* BEGIN Information given *
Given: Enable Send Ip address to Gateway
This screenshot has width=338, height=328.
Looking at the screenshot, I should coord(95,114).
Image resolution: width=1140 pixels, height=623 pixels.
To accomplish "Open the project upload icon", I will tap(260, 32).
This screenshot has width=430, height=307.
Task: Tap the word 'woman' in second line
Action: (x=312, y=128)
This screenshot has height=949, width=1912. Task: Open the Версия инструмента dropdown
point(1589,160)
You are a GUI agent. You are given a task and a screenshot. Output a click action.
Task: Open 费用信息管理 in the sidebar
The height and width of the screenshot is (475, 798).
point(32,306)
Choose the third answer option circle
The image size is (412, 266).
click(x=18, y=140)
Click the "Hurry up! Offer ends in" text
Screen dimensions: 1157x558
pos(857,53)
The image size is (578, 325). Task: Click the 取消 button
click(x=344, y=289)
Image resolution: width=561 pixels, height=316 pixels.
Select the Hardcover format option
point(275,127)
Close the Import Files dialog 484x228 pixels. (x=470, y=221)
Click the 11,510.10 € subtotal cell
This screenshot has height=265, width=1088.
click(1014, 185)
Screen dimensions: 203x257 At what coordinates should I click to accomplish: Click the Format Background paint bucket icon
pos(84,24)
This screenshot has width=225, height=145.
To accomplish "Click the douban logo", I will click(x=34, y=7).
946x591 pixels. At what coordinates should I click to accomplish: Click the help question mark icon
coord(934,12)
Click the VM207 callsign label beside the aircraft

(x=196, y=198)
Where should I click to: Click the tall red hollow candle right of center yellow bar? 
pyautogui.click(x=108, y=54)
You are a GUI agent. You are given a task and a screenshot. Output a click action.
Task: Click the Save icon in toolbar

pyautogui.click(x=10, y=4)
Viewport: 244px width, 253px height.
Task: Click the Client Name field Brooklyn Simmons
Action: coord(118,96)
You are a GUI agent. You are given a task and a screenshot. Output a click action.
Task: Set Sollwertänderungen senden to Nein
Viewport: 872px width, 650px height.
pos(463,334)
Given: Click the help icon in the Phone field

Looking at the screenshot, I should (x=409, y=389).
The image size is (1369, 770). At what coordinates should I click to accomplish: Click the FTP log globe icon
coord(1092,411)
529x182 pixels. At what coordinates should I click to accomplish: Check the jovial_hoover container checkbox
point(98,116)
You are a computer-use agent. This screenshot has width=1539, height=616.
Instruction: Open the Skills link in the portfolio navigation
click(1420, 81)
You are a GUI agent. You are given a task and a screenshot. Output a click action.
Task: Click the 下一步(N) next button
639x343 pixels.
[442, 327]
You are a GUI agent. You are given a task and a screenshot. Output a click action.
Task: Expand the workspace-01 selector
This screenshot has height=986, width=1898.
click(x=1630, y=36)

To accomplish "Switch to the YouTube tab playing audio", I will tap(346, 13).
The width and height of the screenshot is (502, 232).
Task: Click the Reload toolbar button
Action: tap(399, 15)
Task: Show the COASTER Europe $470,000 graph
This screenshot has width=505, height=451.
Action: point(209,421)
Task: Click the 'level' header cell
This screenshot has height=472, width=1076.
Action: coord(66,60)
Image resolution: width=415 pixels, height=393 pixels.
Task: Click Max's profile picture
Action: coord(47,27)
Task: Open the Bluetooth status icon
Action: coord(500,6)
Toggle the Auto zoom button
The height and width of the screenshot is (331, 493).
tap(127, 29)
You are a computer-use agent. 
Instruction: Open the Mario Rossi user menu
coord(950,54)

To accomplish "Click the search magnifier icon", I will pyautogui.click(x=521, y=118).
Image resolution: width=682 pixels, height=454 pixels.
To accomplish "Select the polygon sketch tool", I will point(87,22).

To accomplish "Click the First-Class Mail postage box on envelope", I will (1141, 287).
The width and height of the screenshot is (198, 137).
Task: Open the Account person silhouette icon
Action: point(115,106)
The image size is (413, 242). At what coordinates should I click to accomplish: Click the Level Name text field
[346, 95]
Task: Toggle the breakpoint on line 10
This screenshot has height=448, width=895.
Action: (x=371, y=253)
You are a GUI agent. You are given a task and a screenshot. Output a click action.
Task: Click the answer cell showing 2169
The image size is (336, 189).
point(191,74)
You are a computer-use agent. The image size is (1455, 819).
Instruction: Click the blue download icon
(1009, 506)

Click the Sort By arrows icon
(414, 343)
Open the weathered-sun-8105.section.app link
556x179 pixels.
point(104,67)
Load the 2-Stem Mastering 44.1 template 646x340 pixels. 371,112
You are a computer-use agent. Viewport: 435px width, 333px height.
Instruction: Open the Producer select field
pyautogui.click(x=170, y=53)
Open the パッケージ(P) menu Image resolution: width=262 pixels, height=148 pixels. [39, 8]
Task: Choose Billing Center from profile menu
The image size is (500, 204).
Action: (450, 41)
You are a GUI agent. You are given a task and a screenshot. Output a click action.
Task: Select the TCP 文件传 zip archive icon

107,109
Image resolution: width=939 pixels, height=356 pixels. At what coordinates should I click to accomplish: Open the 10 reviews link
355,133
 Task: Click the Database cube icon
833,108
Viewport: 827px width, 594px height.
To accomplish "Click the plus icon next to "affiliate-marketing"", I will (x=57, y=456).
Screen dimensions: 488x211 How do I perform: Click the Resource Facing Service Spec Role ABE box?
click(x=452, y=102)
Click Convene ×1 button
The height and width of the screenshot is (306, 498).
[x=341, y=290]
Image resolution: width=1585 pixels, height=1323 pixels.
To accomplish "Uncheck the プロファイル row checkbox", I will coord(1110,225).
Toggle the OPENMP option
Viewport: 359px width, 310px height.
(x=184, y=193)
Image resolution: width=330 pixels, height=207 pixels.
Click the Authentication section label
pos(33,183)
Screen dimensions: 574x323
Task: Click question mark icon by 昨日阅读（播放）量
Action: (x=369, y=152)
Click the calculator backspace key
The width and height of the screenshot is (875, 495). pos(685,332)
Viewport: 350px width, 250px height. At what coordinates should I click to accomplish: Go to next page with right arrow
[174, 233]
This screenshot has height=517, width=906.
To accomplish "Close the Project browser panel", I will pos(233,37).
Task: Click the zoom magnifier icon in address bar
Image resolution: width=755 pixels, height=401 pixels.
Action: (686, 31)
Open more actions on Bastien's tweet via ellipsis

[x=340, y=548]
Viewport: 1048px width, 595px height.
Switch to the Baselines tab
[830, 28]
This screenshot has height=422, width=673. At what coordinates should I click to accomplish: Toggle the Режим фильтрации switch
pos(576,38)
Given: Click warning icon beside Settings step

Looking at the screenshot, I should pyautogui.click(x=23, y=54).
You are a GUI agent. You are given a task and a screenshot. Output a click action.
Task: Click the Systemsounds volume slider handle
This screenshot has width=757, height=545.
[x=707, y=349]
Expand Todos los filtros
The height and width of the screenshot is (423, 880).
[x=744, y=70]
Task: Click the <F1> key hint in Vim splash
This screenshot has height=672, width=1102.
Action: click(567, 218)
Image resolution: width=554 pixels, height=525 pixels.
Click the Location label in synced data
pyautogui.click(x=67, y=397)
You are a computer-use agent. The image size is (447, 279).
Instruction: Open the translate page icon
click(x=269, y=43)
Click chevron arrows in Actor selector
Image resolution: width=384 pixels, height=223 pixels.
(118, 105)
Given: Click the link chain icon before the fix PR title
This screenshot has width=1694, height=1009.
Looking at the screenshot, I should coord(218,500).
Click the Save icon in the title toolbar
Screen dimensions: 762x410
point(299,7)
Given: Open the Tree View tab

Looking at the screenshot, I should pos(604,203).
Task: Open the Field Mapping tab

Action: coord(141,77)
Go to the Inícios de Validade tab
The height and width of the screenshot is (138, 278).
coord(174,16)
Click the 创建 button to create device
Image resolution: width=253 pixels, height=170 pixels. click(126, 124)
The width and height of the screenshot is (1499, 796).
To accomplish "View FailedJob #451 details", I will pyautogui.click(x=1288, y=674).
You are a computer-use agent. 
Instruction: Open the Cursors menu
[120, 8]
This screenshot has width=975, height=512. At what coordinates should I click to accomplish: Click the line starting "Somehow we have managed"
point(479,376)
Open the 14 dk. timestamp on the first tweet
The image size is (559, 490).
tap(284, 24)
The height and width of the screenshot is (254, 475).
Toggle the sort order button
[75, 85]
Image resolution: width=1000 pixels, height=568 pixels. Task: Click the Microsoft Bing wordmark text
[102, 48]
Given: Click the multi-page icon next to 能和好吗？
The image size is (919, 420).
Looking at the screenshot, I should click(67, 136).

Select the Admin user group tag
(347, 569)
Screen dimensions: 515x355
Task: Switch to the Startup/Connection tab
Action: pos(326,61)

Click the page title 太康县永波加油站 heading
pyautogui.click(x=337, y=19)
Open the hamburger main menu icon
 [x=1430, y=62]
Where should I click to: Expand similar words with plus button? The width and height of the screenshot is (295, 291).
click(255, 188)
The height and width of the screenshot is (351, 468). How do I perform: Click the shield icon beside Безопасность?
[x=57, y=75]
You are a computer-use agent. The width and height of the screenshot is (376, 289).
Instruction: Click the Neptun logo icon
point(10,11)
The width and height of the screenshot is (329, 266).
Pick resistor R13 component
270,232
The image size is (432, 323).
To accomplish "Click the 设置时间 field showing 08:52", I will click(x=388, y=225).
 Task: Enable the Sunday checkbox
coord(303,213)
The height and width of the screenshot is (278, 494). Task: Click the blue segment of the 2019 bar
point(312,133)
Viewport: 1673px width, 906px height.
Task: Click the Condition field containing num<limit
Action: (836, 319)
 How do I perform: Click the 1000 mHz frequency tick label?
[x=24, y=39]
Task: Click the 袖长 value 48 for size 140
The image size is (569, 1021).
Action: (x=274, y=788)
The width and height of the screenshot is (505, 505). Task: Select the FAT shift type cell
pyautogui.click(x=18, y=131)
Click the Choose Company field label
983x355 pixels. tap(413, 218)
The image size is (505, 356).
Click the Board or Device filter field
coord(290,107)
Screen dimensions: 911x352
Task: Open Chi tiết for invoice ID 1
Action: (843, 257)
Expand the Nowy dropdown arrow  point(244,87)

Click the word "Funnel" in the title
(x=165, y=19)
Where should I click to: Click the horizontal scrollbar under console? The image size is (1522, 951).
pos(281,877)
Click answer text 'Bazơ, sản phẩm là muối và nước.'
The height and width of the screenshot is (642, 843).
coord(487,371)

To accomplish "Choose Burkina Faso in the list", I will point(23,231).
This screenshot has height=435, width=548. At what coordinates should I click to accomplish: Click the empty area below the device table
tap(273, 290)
* END Information given *
§ **Problem to solve**
Convert the lines of the records from the one containing "Viewport: 827px width, 594px height." through the one containing "(x=184, y=193)", inclusive, into a numbered list, leaving out any blank lines.

§ **Written solution**
1. Viewport: 827px width, 594px height.
2. To accomplish "Click the plus icon next to "affiliate-marketing"", I will (x=57, y=456).
3. Screen dimensions: 488x211 How do I perform: Click the Resource Facing Service Spec Role ABE box?
4. click(x=452, y=102)
5. Click Convene ×1 button
6. The height and width of the screenshot is (306, 498).
7. [x=341, y=290]
8. Image resolution: width=1585 pixels, height=1323 pixels.
9. To accomplish "Uncheck the プロファイル row checkbox", I will coord(1110,225).
10. Toggle the OPENMP option
11. Viewport: 359px width, 310px height.
12. (x=184, y=193)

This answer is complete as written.